Do you prefer it light, dark or somewhere in between? Here's a guide to coffee roasts from light to dark.
How much the coffee beans are roasted is an important factor to determine the taste of the coffee you get in the cup. Before roasting, green coffee beans are soft, with a fresh “grassy” like smell with very little or no taste. The coffee roasting process transforms these raw beans into the distinctively aromatic, flavourful, crunchy beans that we fondly refer to as coffee.
Before we go into coffee roasting it is important to acknowledge that there are other factors that enter into the complex equation that determine your coffee’s taste. Two coffee varieties, from different countries of origin or grown in different environments, will most likely taste quite different even when roasted to the same level, this is distinct especially at light to medium roast levels.
Besides this there are other factors like the age of the coffee, the processing method, the grind, and the brewing method that also affects the taste. A baseline, a rough guide to the taste you can expect, is the roasting level.
The most common & widely used way to describe coffee roast levels is by the colour of the roasted beans, ranging from light to dark. As beans absorb heat in the roasting process, their colour becomes darker. Oil appears on the surface of the beans at higher temperatures. Colour is not very accurate way of judging a roast, as beans vary. However, combined with the typical roasting temperature that yields a particular shade of brown, colour is a convenient way to categorise roasting levels.
Light roasts as it's name suggests are light brown in colour, with a light body. It does not have oil on the surface of the beans. Light roasts have a toasted grain taste and pronounced acidity. The origin flavours of the bean are retained to a greater extent than in darker roasted coffees. Light roasts also retain most of the caffeine from the coffee bean.
Light roasted beans generally reach an internal temperature of 180°C – 205°C. At or around 205°C, the beans pop or crack and expand in size. This is known as the “first crack”. So a light roast generally means a coffee that has not been roasted beyond the first crack.
Medium roasted coffees are medium brown in colour with more body. Like the lighter roasts, they have no oil on the bean surfaces. Medium roasts lacks the grainy taste of the light roasts, exhibiting more balanced flavour, aroma, and acidity. Caffeine is somewhat decreased.
Medium roasts reach internal temperatures between 210°C and 220°C — between the end of the first crack and just before the beginning of the second crack.
Medium-dark roasts have a richer, darker colour with some oil beginning to show on the surface of the beans. A medium-dark roast has a heavy body in comparison with the lighter or medium roasts.

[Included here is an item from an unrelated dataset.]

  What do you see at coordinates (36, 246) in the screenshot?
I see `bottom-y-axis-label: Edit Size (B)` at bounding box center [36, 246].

The beans are roasted to the beginning or middle of the second crack — about 225°C or 230°C. The flavours and aromas of the roasting process become noticeable, and the taste of the coffee may be somewhat spicy.
Dark roasted coffees are dark brown in colour, or sometimes almost black. They have a sheen of oil on the surface, which is usually evident in the cup when the coffee is brewed. The coffee will generally have a bitter and smoky or even burnt taste. The amount of caffeine is substantially decreased.
To reach the level of a dark roast, coffee beans are roasted to an internal temperature of 240°C — about the end of the second crack — or beyond. They are seldom roasted to a temperature exceeding 250°C, at which point the body of the beans is thin and the taste is characterised by flavours of tar and charcoal.
So that's basically it — a guide to the common coffee roasts from light to dark. In addition to the colour
As coffee roasts get darker, they lose the origin flavours and take on more flavour from the roasting process.
The body of the coffee gets heavier, until the second crack, where the body again thins.
Lighter roasts have more acidity than darker roasts.
Light roasted beans are dry, while darker roasts develop oil on the bean surface.
The caffeine level decreases as the roast gets darker.
Ultimately, it’s all about the taste, the flavour, the aroma. You may prefer a lighter roast at a different time of the day, say in the morning due to the higher caffeine content and a darker one later in the day. Coffee, including the optimal roast level, is a very individual preference. What’s yours? Take your pick!